#### AIM OF THE TASK:
Rescale the records below by repeating every line, requests included. Multiply each coordinate in the answers by 0.55, round to whole numbers with halves going up, leave the numbers in the requests as they are, and omit the pictures.

#### RECORDS PROVIDED:
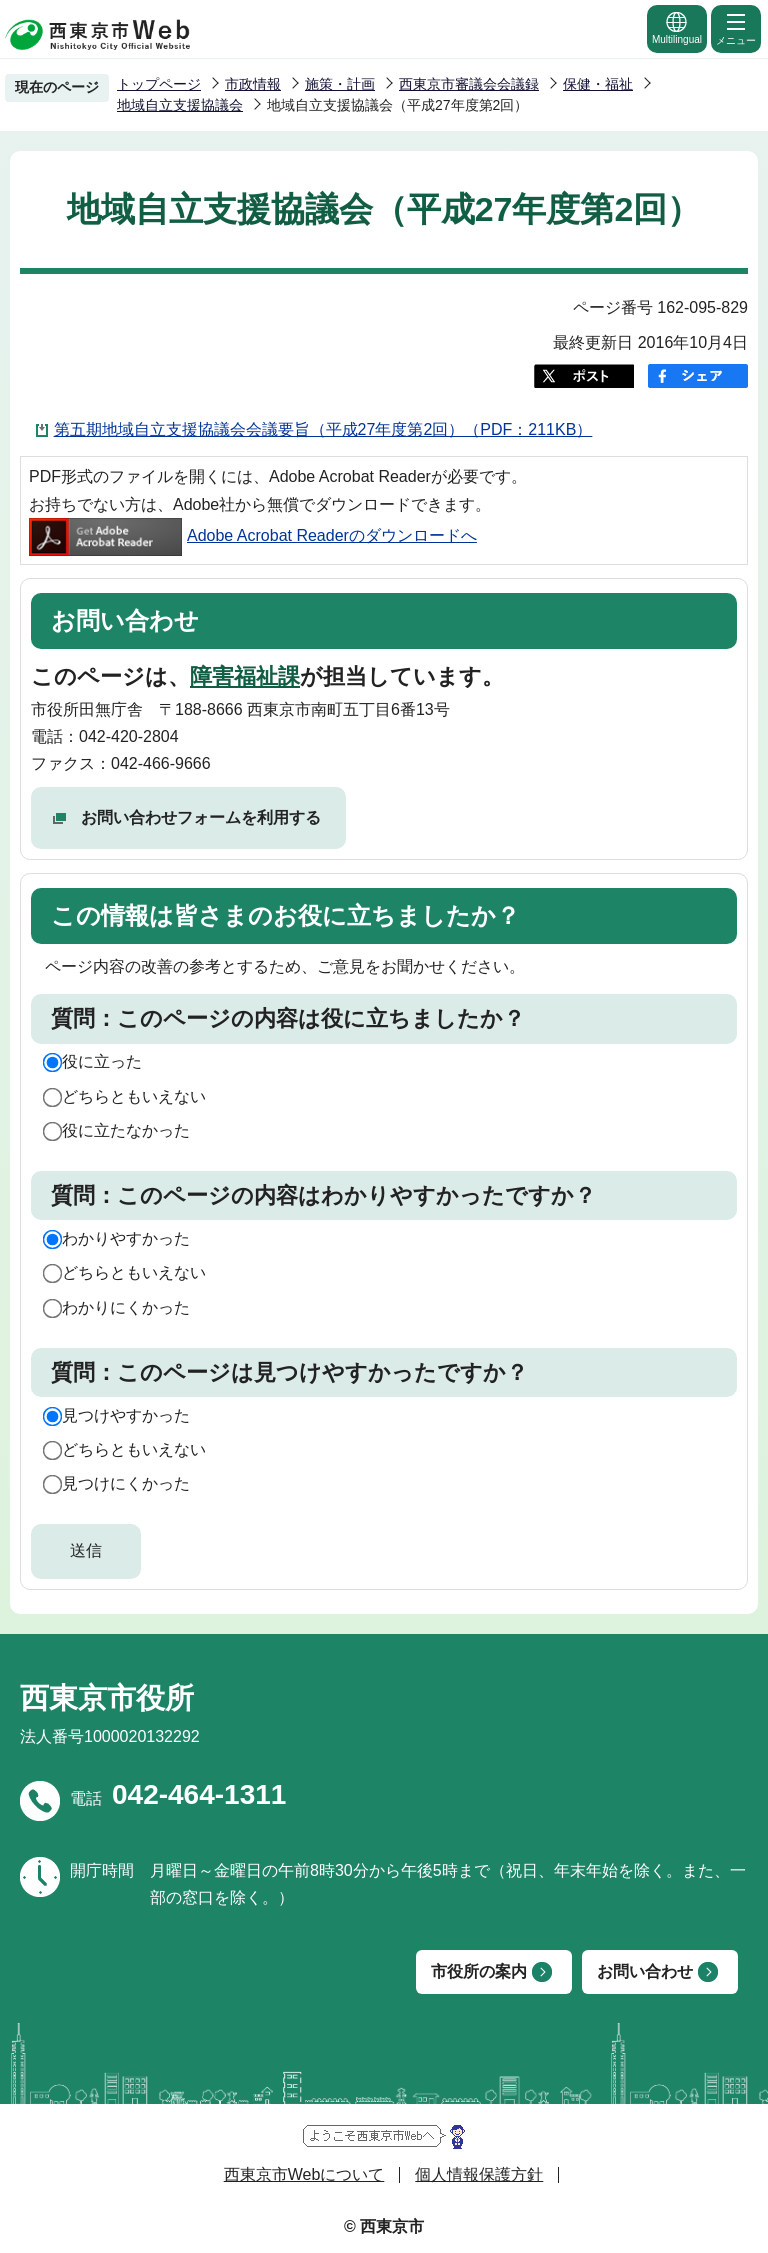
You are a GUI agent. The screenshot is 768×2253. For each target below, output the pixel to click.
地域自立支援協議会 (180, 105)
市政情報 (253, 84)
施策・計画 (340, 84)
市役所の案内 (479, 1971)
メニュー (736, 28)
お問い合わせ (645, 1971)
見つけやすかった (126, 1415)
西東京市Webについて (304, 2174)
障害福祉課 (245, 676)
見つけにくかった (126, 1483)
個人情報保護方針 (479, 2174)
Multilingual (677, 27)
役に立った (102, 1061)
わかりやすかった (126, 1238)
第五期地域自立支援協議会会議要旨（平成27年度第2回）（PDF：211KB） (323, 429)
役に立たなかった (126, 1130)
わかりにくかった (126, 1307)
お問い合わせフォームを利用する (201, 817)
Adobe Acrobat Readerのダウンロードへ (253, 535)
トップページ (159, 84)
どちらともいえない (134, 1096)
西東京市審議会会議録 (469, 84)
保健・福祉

#### SOLUTION:
You are a GUI agent. The screenshot is 768×2253. For each target below, output the pixel to click.
地域自立支援協議会 (99, 58)
市政情報 (139, 46)
施策・計画 (187, 46)
市役所の案内 (263, 1084)
メニュー (405, 15)
お問い合わせ (355, 1084)
見つけやすかった (69, 778)
西東京市Webについて (167, 1196)
障害福祉課 (135, 372)
見つけにくかった (69, 816)
個人情報保護方針 (263, 1196)
Multilingual (372, 15)
役に立った (56, 584)
わかりやすかった (69, 681)
第五期地域自立支援協議会会議要旨（平成27年度第2回）（PDF：211KB） (178, 236)
役に立たなかった (69, 622)
わかりにくかった (69, 719)
お問い合わせフォームを利用する (111, 449)
Adobe Acrobat Readerのダウンロードへ (139, 294)
トップページ (87, 46)
どちらともいえない (74, 603)
西東京市審議会会議録 (258, 46)
保健・福祉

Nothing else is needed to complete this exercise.